• [PAGE TEXT]:
******

MadSci Network: Physics
Query:

Re: higher mass -> more zero-point energy? or zero-point energy is constant??

Date: Sun Nov 9 08:26:18 2014
Posted By: Randall Scalise, Faculty, Physics
Area of science: Physics
ID: 1414482027.Ph
Message:


In the quantum mechanical harmonic oscillator, for which the classical
analog is a point mass m attached to an ideal massless Hooke's Law
spring with force constant k, the zero-point energy is 1/2 of Planck's
reduced constant (h-bar) times the angular frequency of oscillation
(omega) above the bottom of the parabolic potential well.
Classically, omega is the square root of k/m.  So as the mass
increases in this model, the zero-point energy decreases.
 http://en.wikipedia.org/wiki/Zero-point_energy

and
 http://en.wikipedia.org/wiki/Quantum_harmonic_oscillator

For massless fields, like the electromagnetic field, there is a
contribution to the vacuum energy of 1/2 h-bar omega for every photon
frequency omega at each point in space.  This leads to an infinite
energy which is treated differently in quantum field theory and in
general relativity, which are still not unified in physics.

******

• [DATASET]:
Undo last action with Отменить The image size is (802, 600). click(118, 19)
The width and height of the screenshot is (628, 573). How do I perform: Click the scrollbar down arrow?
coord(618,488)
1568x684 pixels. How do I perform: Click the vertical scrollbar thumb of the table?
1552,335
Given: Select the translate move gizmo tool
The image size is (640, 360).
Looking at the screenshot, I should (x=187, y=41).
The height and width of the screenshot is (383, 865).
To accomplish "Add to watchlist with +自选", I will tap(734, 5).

******

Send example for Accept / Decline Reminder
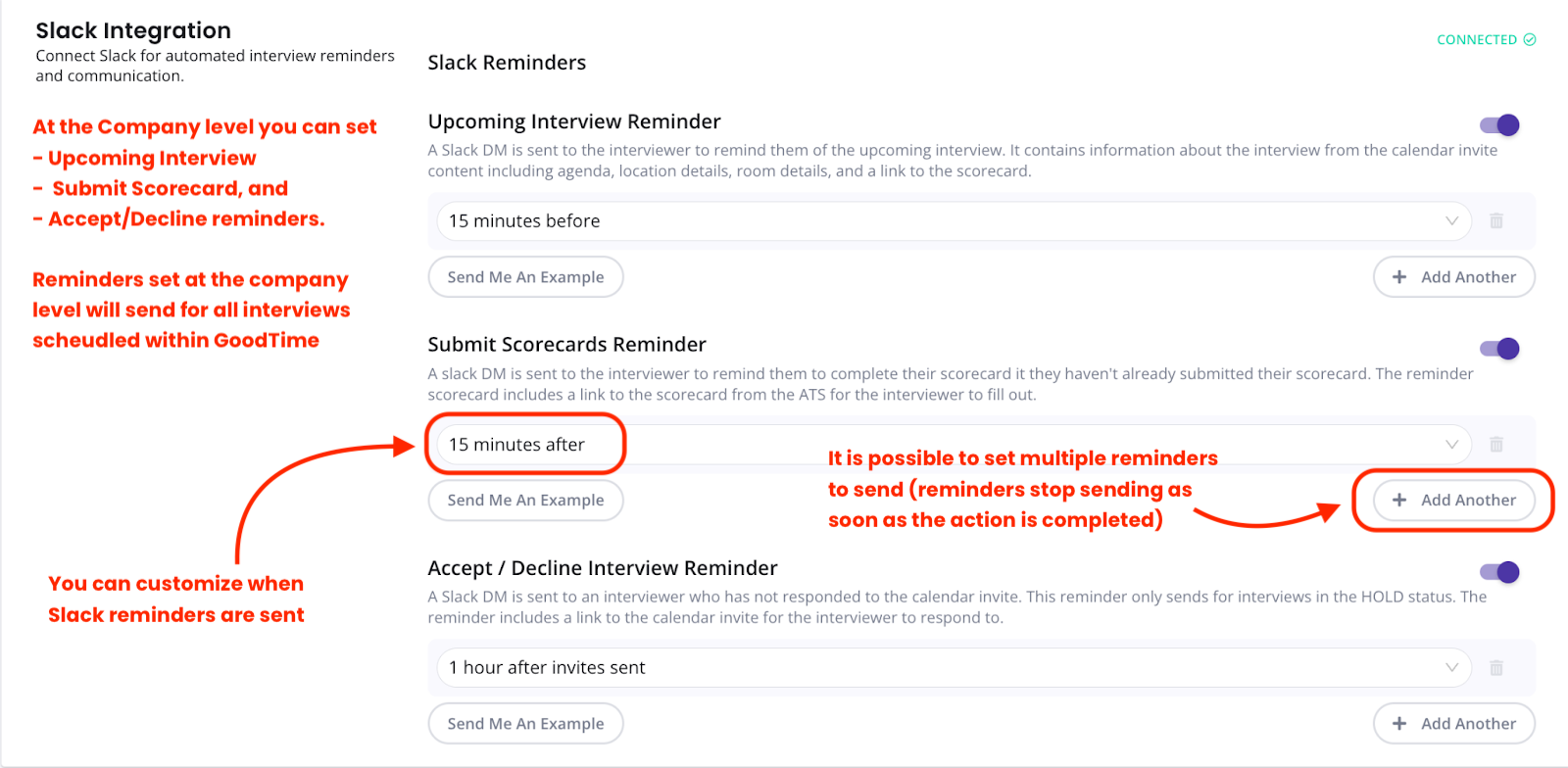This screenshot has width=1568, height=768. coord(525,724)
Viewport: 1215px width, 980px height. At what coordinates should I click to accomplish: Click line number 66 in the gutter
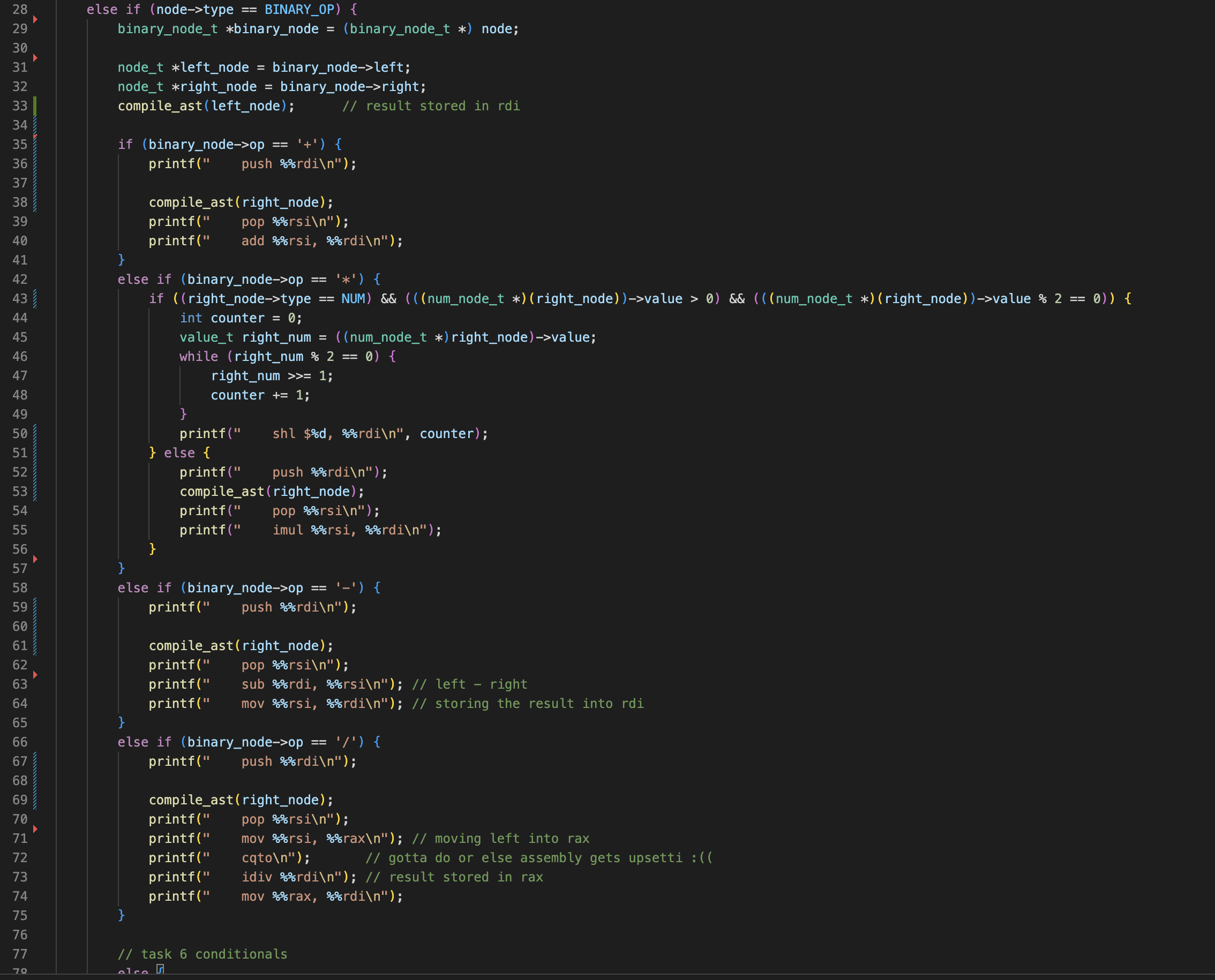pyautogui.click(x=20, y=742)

******

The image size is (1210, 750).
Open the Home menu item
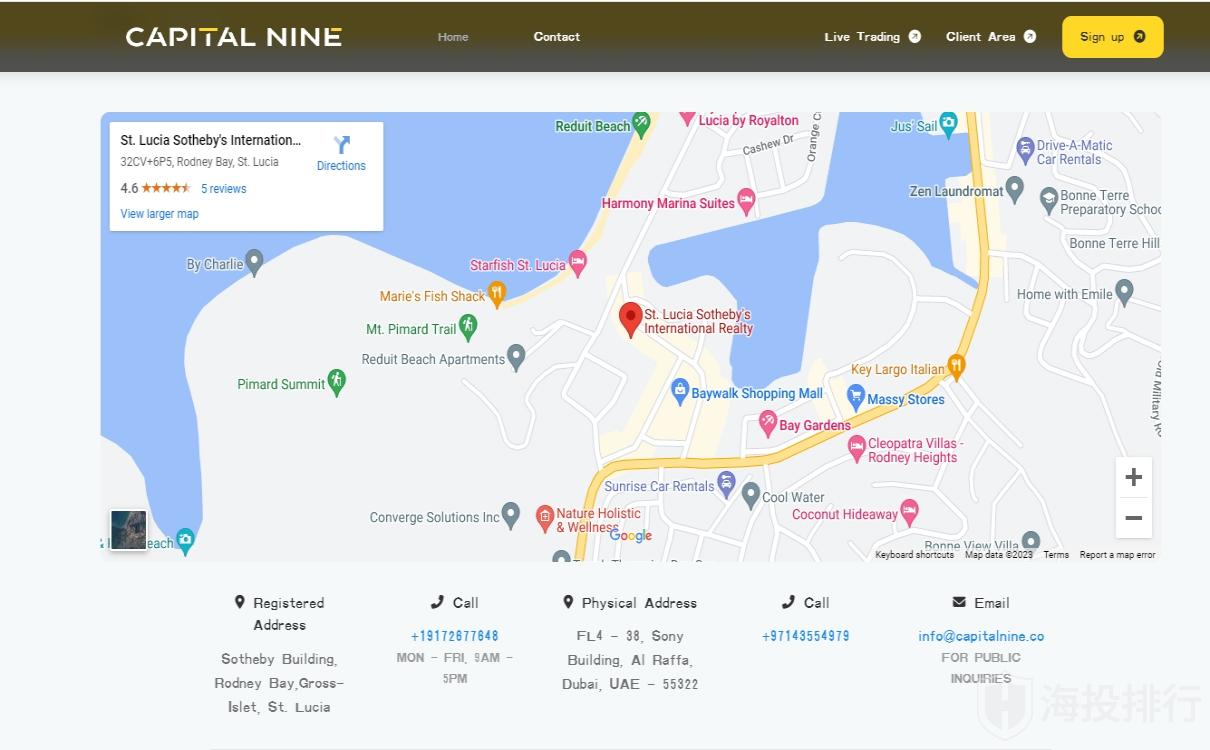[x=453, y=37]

******

• [SET TASKS]:
a - Condense the paragraph of the MadSci answer that begins "For massless fields" into a shorter version that keeps its main facts.
b - According to the MadSci answer, what happens to the zero-point energy of the harmonic oscillator as the mass increases?
c - In the MadSci answer, write out the passage starting with "Classically, omega is" and going on through "unified in physics.", substituting "ground-state energy" for "vacuum energy".
The items aren't needed here.

• [SOLUTION SET]:
a - In massless fields such as the electromagnetic field, each photon frequency omega at every point in space adds 1/2 h-bar omega to the vacuum energy. The total is infinite, and quantum field theory and general relativity, which are not yet unified, handle it differently.

b - The zero-point energy decreases.

c -
Classically, omega is the square root of k/m.  So as the mass
increases in this model, the zero-point energy decreases.
 http://en.wikipedia.org/wiki/Zero-point_energy

and
 http://en.wikipedia.org/wiki/Quantum_harmonic_oscillator

For massless fields, like the electromagnetic field, there is a
contribution to the ground-state energy of 1/2 h-bar omega for every photon
frequency omega at each point in space.  This leads to an infinite
energy which is treated differently in quantum field theory and in
general relativity, which are still not unified in physics.